YOUR TASK - Reproduce word for word the passage of the article below about La Isla Network's partnership with World Vision that opens with "LIN Partners with" and closes with "the sugarcane sector.".

---------- SOURCE TEXT ----------

LIN Partners with World Vision to Protect Agricultural Workers in Mexico

La Isla Network is partnering with World Vision on a collaborative effort to reduce child labor and improve the protection of labor rights in migrant agricultural communities in Veracruz and Oaxaca, Mexico.

In 2016, the United States Department of Labor (USDOL) awarded World Vision a four-year, USD $7 million grant to implement the Campos de Esperanza (“Fields of Hope”) (CdE) project in Mexico. An additional USD $1.75 million was awarded in September 2017, allowing the project to broaden its scope by incorporating an occupational safety and health (OSH) component focusing on the prevention and management of chronic kidney disease of unknown causes (CKDu), which has been associated with agricultural work in the sugarcane sector.

Under Campos de Esperanza, La Isla Network will be responsible for leading the project’s CKDu study. Building off the success of their Adelante Initiative, LIN will develop and implement a protocol for OSH best-practice to protect workers from CKDu, support the design of content for awareness raising and training material, train technical staff and field promoters, and run the follow-up of the occupational implementation to ensure success.

---------- DATA EXTRACT ----------

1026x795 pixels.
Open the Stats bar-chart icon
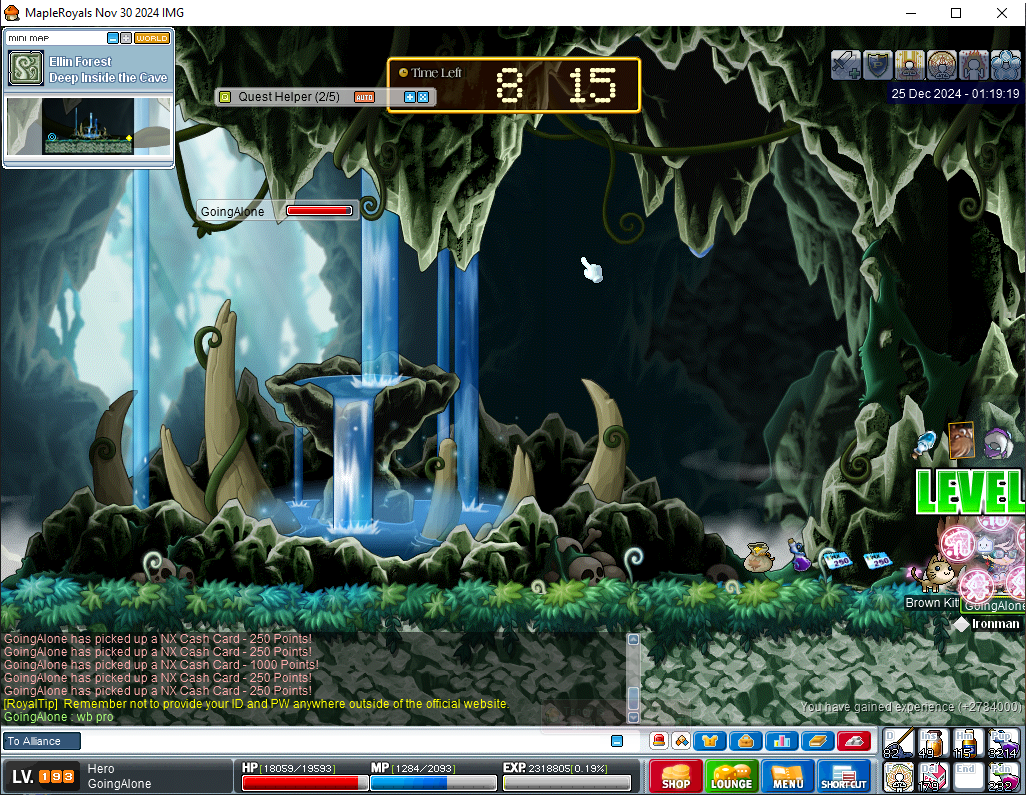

----------

EXERCISE RESULT -
LIN Partners with World Vision to Protect Agricultural Workers in Mexico

La Isla Network is partnering with World Vision on a collaborative effort to reduce child labor and improve the protection of labor rights in migrant agricultural communities in Veracruz and Oaxaca, Mexico.

In 2016, the United States Department of Labor (USDOL) awarded World Vision a four-year, USD $7 million grant to implement the Campos de Esperanza (“Fields of Hope”) (CdE) project in Mexico. An additional USD $1.75 million was awarded in September 2017, allowing the project to broaden its scope by incorporating an occupational safety and health (OSH) component focusing on the prevention and management of chronic kidney disease of unknown causes (CKDu), which has been associated with agricultural work in the sugarcane sector.